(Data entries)
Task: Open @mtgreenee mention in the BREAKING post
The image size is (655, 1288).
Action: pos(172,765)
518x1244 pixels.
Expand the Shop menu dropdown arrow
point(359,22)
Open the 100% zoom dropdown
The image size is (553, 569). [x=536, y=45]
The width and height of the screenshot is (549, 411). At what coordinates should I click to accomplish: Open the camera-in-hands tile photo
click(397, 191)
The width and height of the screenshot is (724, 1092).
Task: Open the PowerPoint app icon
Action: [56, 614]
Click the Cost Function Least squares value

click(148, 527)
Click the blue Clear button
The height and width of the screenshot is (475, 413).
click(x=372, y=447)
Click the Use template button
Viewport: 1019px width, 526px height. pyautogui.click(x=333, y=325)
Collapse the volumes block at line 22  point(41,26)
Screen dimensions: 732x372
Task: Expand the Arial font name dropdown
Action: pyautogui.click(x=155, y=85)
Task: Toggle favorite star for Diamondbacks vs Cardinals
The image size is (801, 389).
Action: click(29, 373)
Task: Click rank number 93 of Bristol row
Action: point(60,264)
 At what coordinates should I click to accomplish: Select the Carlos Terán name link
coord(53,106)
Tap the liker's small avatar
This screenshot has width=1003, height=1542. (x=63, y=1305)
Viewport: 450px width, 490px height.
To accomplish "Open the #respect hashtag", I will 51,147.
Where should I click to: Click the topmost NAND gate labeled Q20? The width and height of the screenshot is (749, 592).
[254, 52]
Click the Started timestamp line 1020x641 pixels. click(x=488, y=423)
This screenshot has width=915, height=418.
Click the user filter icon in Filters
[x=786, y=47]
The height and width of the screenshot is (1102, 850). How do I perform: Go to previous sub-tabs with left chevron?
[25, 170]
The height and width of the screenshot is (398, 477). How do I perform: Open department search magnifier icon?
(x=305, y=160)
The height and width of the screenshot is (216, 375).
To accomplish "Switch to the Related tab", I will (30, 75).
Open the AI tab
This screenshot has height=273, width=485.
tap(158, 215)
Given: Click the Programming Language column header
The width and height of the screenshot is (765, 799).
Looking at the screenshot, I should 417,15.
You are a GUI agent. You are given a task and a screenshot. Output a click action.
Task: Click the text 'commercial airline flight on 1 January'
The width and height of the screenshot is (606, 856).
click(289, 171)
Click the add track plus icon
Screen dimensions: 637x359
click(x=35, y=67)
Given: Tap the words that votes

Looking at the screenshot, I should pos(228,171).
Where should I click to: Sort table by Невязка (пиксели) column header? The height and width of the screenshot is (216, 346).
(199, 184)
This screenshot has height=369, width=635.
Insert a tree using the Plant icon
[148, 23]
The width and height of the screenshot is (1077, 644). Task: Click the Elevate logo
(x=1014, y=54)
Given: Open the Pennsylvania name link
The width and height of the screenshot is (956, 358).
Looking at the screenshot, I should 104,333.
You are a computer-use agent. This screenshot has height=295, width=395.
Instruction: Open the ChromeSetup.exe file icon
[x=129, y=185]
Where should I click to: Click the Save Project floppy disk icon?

▶ [The task] Copy out the listing word for word, from its first line down to the line containing "click(x=372, y=447)", including both ends.

▶ [Task response]
Task: Open @mtgreenee mention in the BREAKING post
The image size is (655, 1288).
Action: pos(172,765)
518x1244 pixels.
Expand the Shop menu dropdown arrow
point(359,22)
Open the 100% zoom dropdown
The image size is (553, 569). [x=536, y=45]
The width and height of the screenshot is (549, 411). At what coordinates should I click to accomplish: Open the camera-in-hands tile photo
click(397, 191)
The width and height of the screenshot is (724, 1092).
Task: Open the PowerPoint app icon
Action: [56, 614]
Click the Cost Function Least squares value

click(148, 527)
Click the blue Clear button
The height and width of the screenshot is (475, 413).
click(x=372, y=447)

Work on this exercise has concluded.